Two Roads Diverge in a Wood: Indifference to the Difference Between ‘Diversity’ and ‘Heterogeneity’ Should Be Resisted on Epistemic and Moral Grounds
Anat Kolumbus*, Ayelet Shavit* and Aaron M. Ellison
,,,
Two roads diverged in a wood, and I—
I took the one less traveled by,
And that has made all the difference
from The Road Not Taken, by Robert Frost (1916)
Abstract:
We argue that a conceptual tension exists between “diversity” and “heterogeneity” and that glossing over their differences has practical, moral, and epistemic costs. We examine how these terms are used in ecology and the social sciences; articulate a deeper linguistic intuition; and test it with the Corpus of Contemporary American English (COCA). The results reveal that ‘diversity’ and ‘heterogeneity’ have conflicting rather than interchangeable meanings: heterogeneity implies a collective entity that interactively integrates different entities, whereas diversity implies divergence, not integration. Consequently, striving for diversity alone may increase social injustice and reduce epistemic outcomes of academic institutions and governance structures.
* Equal main contributors.
Key words: collectivity, diversity, ecology, heterogeneity, injustice, institutional diversity.
Acknowledgments: We deeply thank the many different scholars, from very different disciplines, whose work and ideas helped us develop the ideas in this paper. In particular we want to mention Tal Israeli, Tamar Sovran, Nadav Sabar, Daryl G. Smith and Elihu Gerson. They all responded to a single email from an anonymous B.A. student with the same rigor, enthusiasm and respect as to an established full professor, and thus demonstrated the true spirit of academic inclusiveness this paper seeks to explicate. AS’s work is supported by Tel Hai College and the ISF (Israeli Science Foundation) grant 960/12 and AME’s work on diversity, heterogeneity, and inclusivity in science is supported by the Harvard Forest, and by grant DBI 14-59519 from the US National Science Foundation..
1. Introduction: Diversity in the Ecological and Social Sciences
The concepts of diversity and heterogeneity are two basic types of dissimilarity that are implicitly and commonly assumed to hold interchangeable meanings by scholars and laymen alike. However, when we examined their actual usage, a surprising conceptual discrepancy – in fact a tension – emerged. In this article we call attention to this tension between ‘diversity’ and ‘heterogeneity’[1] and we argue that there are non-trivial epistemic, moral, and practical costs to science and society when this difference is glossed over.

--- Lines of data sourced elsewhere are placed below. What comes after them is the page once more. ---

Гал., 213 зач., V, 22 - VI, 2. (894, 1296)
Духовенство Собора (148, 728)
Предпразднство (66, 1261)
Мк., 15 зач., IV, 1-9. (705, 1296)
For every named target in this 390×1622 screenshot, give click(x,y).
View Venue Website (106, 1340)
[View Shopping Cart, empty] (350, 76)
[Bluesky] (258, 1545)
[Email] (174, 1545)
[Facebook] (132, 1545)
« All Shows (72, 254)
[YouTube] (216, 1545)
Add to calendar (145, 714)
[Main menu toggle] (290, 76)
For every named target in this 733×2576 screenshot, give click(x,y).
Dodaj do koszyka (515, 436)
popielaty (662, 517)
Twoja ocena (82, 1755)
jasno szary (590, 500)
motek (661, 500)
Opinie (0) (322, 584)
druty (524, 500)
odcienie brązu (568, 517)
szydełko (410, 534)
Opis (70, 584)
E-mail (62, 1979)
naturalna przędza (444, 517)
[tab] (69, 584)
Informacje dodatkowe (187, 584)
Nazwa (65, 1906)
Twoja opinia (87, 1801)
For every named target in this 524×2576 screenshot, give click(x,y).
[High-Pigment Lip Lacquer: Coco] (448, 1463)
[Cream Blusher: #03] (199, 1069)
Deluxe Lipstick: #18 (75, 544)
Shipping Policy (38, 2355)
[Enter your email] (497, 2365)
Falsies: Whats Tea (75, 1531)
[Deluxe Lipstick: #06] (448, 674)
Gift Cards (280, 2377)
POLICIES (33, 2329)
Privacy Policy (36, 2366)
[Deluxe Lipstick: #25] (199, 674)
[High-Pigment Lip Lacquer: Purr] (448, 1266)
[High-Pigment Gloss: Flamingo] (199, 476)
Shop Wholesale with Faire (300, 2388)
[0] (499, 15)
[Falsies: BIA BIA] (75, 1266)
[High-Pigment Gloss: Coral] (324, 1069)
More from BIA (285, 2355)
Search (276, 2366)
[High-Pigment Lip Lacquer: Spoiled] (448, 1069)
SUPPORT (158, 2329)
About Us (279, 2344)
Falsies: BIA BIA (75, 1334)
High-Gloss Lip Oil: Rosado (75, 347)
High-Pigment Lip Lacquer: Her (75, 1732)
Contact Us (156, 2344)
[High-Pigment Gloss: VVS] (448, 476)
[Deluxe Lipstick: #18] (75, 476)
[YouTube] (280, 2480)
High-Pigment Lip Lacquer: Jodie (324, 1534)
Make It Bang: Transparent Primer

Our critical examination is part of a large body of literature on the benefits of diversity for science and society. There exist strong epistemic (Shrader-Frechette 2002; Longino 2002; Solomon 2006b) and moral (Haraway 1979; Fricker 2007; Douglas 2009, 2015) arguments for diversity in institutions, governance structures, and ecological systems (“ecosystems”). For example, empirical evidence shows that diversity improves academic performance (Gurin et al. 2004; Freeman and Huang 2015; Page 2014), because diverse individuals hold different values (Longino 1990; Harding 1991), situated knowledge (Haraway 1989), socio-gender locations (Code 2006), research styles and specialities (Gerson 2013) and conflicting theoretical scaffolds (Wimsatt and Griesemer 2007). There also are costs associated with diversity, including feelings of isolation and alienation leading to reduced academic achievements of minorities (Armor 1972; Holoien 2013) and unbridgeable disagreements among researchers that disintegrate research groups (Gerson 2013; Shavit and Silver, accepted for publication).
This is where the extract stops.